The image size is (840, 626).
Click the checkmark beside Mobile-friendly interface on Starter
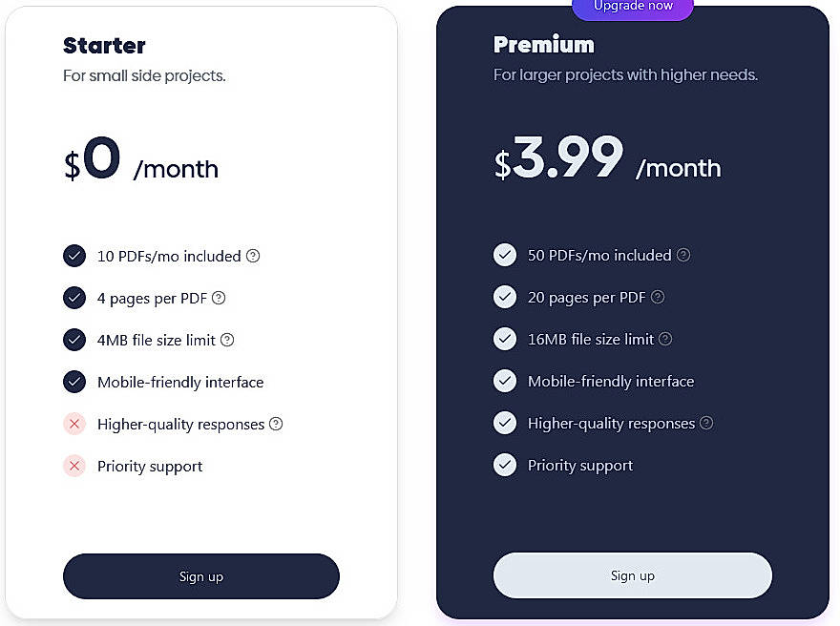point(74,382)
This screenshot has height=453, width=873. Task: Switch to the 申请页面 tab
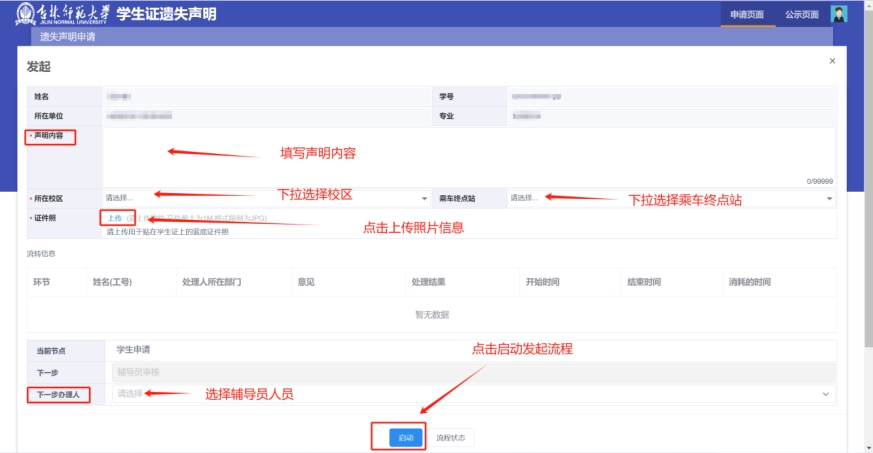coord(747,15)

-*-*-

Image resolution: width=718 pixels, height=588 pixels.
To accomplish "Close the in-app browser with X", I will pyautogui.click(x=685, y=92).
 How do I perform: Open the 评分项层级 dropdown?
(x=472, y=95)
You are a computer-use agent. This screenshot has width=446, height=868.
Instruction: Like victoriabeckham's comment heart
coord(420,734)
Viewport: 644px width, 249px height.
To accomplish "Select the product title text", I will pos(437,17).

-*-*-

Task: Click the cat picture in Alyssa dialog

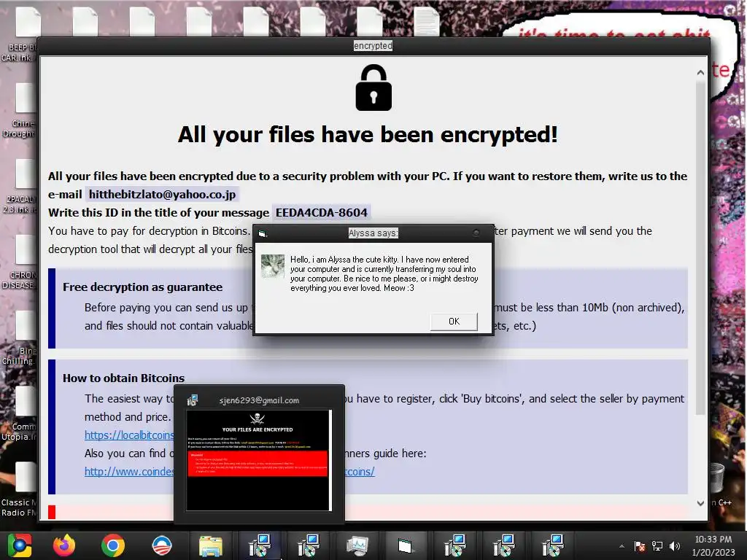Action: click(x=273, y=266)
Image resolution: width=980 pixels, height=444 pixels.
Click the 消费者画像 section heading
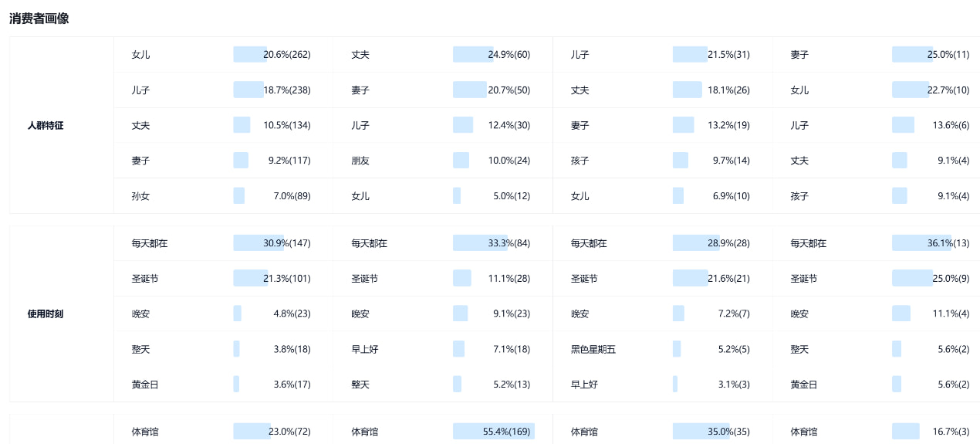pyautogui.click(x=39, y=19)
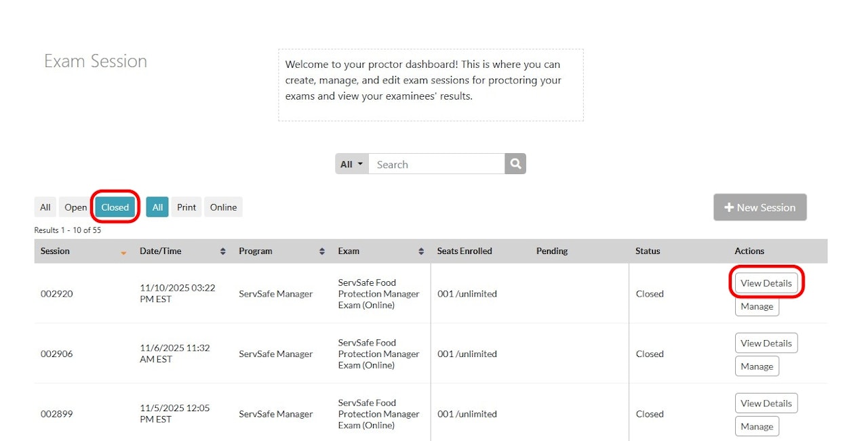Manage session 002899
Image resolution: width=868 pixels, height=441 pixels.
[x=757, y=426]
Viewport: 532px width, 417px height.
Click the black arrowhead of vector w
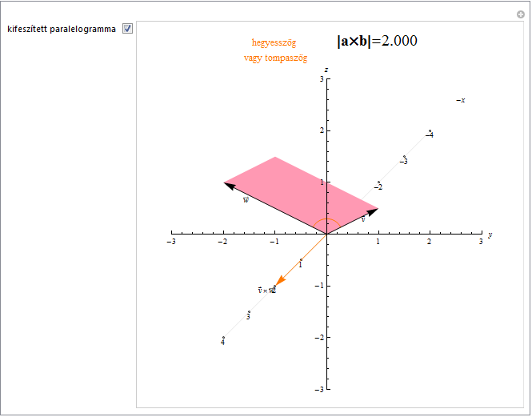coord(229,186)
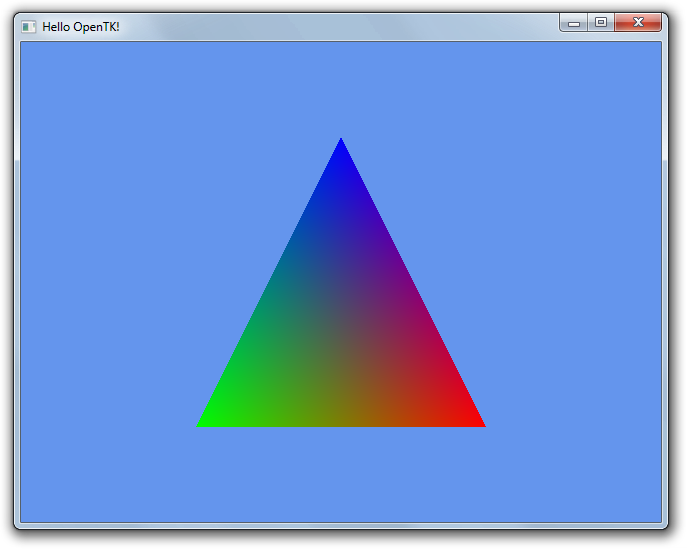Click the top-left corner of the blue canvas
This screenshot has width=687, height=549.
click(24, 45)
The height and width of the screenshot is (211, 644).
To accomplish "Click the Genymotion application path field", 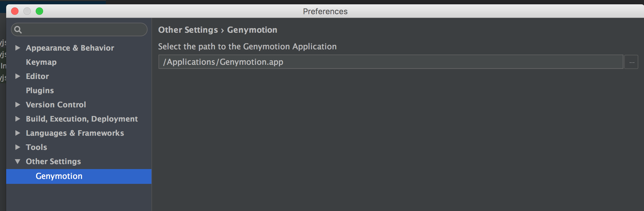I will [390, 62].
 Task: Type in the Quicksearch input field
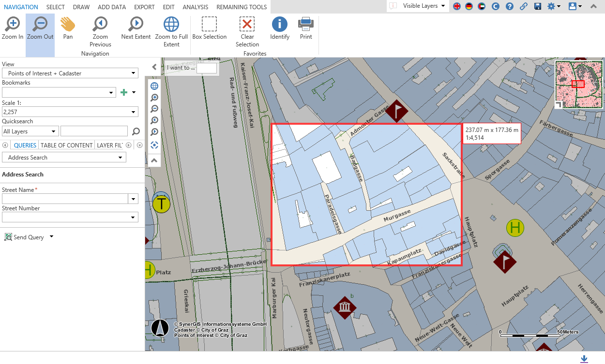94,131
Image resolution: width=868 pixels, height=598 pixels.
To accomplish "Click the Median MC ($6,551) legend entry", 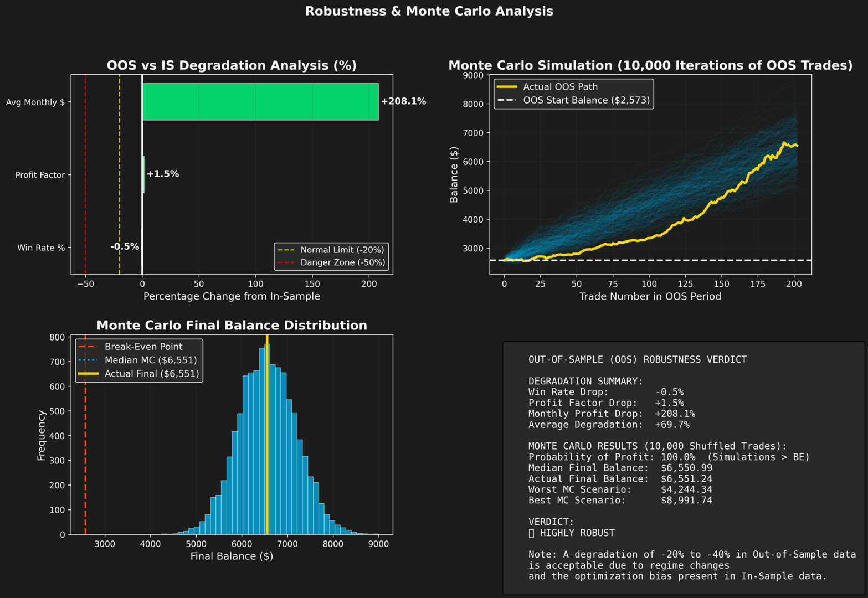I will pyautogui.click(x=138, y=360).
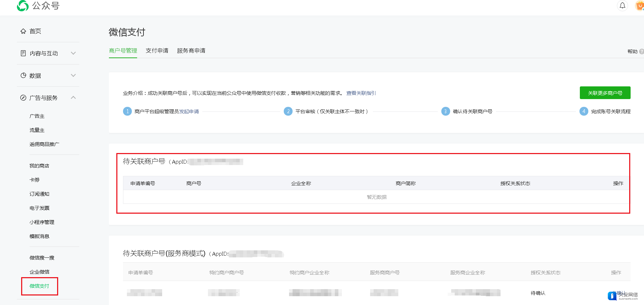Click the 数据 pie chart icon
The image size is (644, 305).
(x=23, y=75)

-*-*-

Identify the lines in the entries that hold "Viewport" and return each one.

**SOLUTION TO THIS EXERCISE:**
Viewport: 644px width, 249px height.
Viewport: 532px width, 417px height.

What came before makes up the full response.